Ascendían por una calle escarpada y de bordes desdibujados que, según les había explicado el anciano, había sido la columna vertebral del pueblo; en ella se habían instalado la mayoría de las tiendas: fruterías, talleres, estancos. La chica tomó fotos a un par de carteles descoloridos, casi ilegibles, que aún permanecían colgados de las fachadas esponjadas de agujeros. Sacudida por un escalofrío, se arrebujó en su chaqueta. Se había levantado una fría brisa que, pese a todo, no molestaba demasiado: quedaba mucha tarde y el sol aún lucía con fuerza. Olía a árboles y a fresco. La hierba del valle y la nieve de las estribaciones montañosas que lo rodeaban destellaban en un contraste magnífico y espectacular. “Debió de ser un pueblo precioso”, dijo la chica. Había terminado de tomar varias fotografías a los restos desmoronados de la iglesia y a la campana cubierta de óxido que asomaba entre ellos. “Lo fue”, dijo el anciano; no añadió ni una palabra más, pues, como ella y su compañero habían podido comprobar, no era particularmente hablador. La chica se giró para echar un vistazo a la cuadrícula de calles sembradas de escombros que habían dejado más abajo. Imaginó las casitas encaladas y a las mujeres que llamaban a sus hijos para merendar desde balcones salpicados de flores, a los ancianos paseando por las callejuelas empinadas y a los hombres que disfrutaban del ruido y el humo de los bares; por un instante, hasta creyó sentir a un puñado de niños que correteaba a su lado y le zarandeaba la ropa. “Qué sensación extraordinaria”, pensó, mientras regresaba junto a sus compañeros.

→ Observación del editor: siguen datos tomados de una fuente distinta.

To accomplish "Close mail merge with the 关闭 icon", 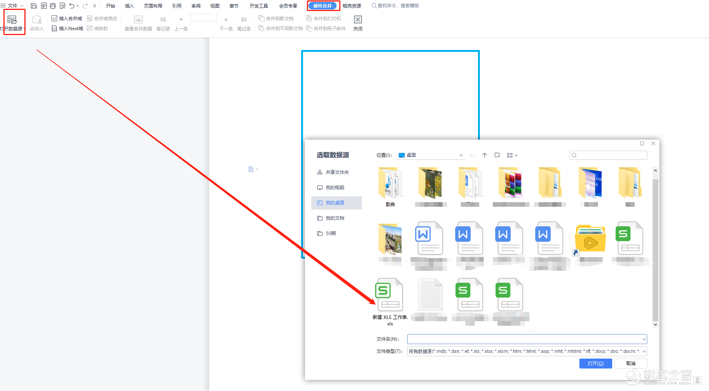I will point(358,20).
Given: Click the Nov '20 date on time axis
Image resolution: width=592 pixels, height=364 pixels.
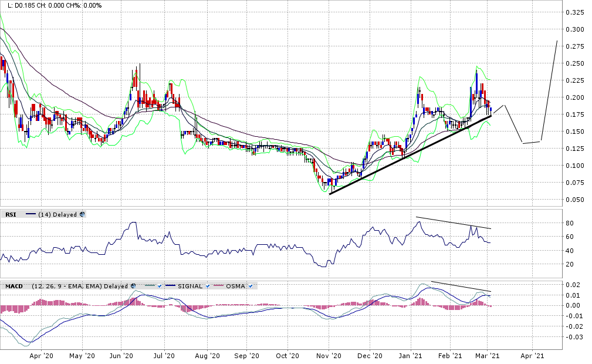Looking at the screenshot, I should click(329, 356).
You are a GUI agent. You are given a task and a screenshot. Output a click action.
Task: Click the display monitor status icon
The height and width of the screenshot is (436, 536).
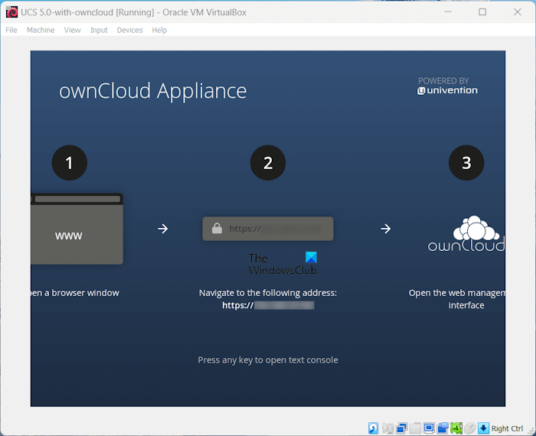point(428,428)
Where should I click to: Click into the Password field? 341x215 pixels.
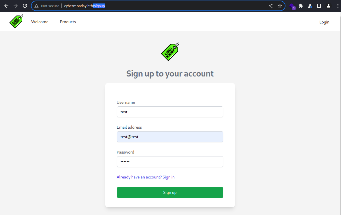(x=170, y=162)
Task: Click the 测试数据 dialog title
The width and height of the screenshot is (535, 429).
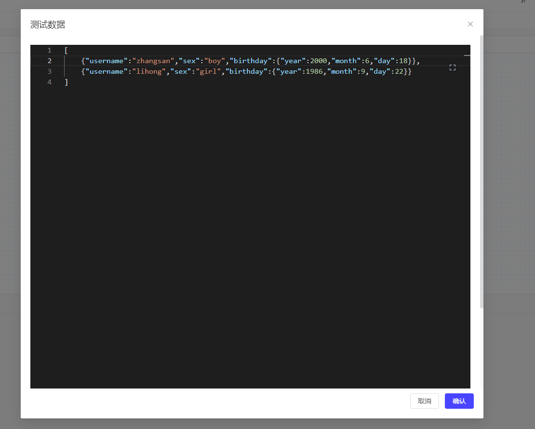Action: tap(48, 25)
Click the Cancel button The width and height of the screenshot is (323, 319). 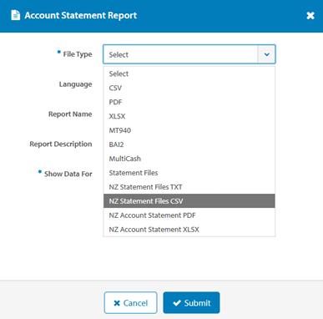pos(130,302)
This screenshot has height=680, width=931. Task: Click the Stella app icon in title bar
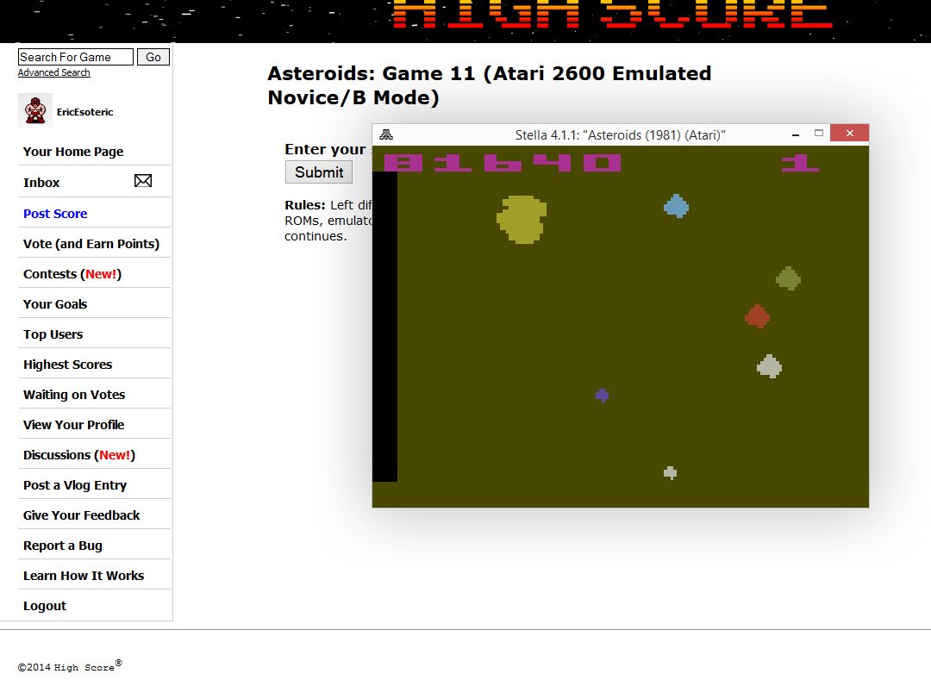pos(386,134)

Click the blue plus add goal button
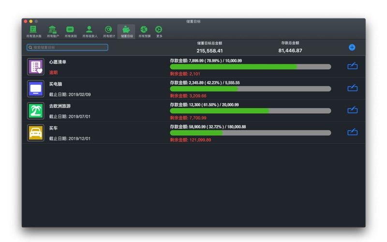click(352, 47)
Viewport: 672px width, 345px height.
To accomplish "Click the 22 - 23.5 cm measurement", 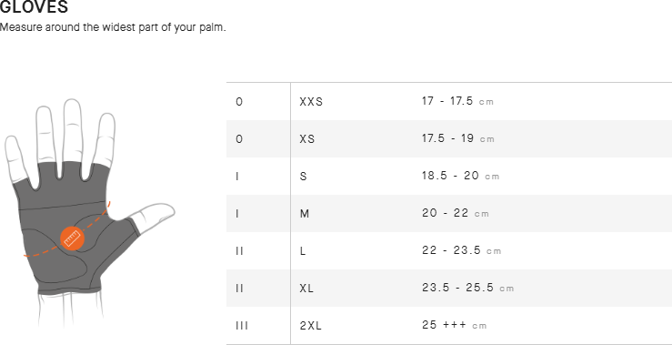I will coord(462,250).
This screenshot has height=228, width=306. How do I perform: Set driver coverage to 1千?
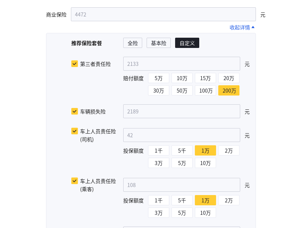click(x=159, y=151)
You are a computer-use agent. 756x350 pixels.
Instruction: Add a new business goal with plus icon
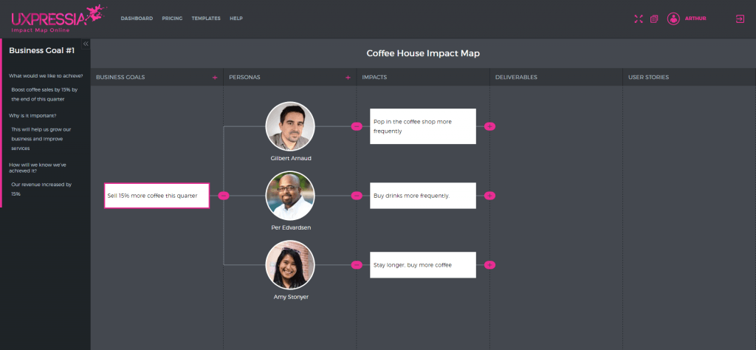215,78
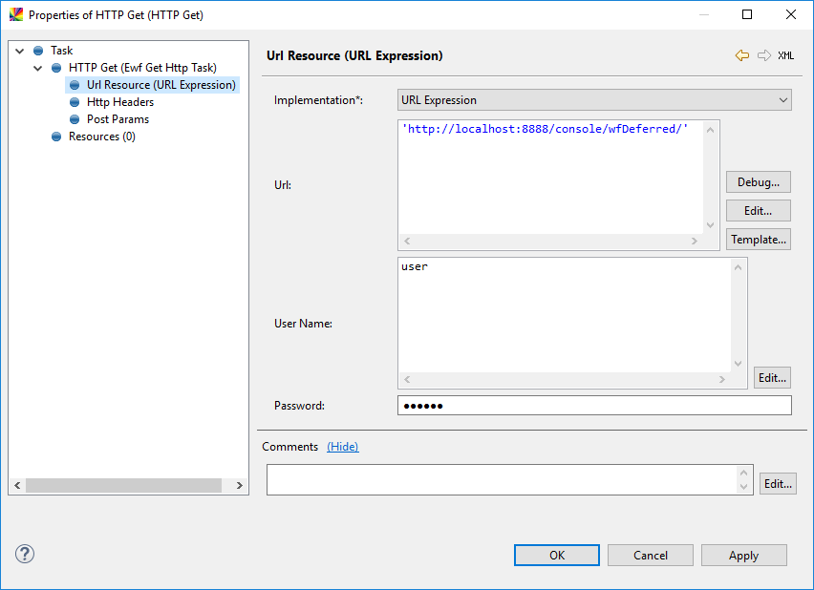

Alcanzaron un rectángulo de terreno ahogado por las zarzas y los espinos. A su lado, junto a varias casas mantenidas milagrosamente en pie, había un muro, de unos tres metros de altura y diez de largo, agujereado por cientos de impactos. “Aquí reunieron a los hombres –les explicó el anciano–. Mi hermano y mi tío estaban entre ellos. Fue por la tarde. Una tarde tan luminosa y espléndida como la de hoy”. La mujer tomó instantáneas del muro desde diferentes ángulos. Vio que en uno de los agujeros un pájaro había construido su nido. Advirtió que a su compañero no le había pasado inadvertido el detalle, lo que la afirmó en la idea de que el nido encajado en la brecha y rodeado de impactos de bala bien podría convertirse en la imagen central del reportaje. El joven levantó la vista de su libreta. “Sigo sin entenderlo –anunció–. El pueblo estaba aislado, ninguna carretera importante pasaba por él; tampoco era rico, ni representaba enclave estratégico alguno. En cierto sentido, no era más que una aldea, hermosa pero insignificante, perdida en medio de las montañas. ¿Por qué, entonces?”. La pregunta no iba dirigida a nadie en particular y el anciano no la contestó. Se limitó a darle la espalda al muro y a decir: “Sigamos. Pronto anochecerá”.
Alcanzaron el punto más alto del pueblo. Desde allí las vistas eran magníficas. El anciano se sentó en un reborde rocoso. “Es como si no estuviéramos solos”, le confió el joven a la mujer. “Yo siento lo mismo desde que llegamos”, dijo ella. Se sonrieron. El chico anotó algo en la libreta, y la chica plasmó sus últimas sensaciones en varias instantáneas más: los depósitos de grano reducidos a cascotes, las calles cubiertas de verde que la naturaleza casi había terminado de recuperar. Un ave silbó a lo lejos. La humedad y el frío empezaban a calar la ropa. “Marchémonos”, dijo el anciano poniéndose en pie. “Dejemos a los muertos descansar”.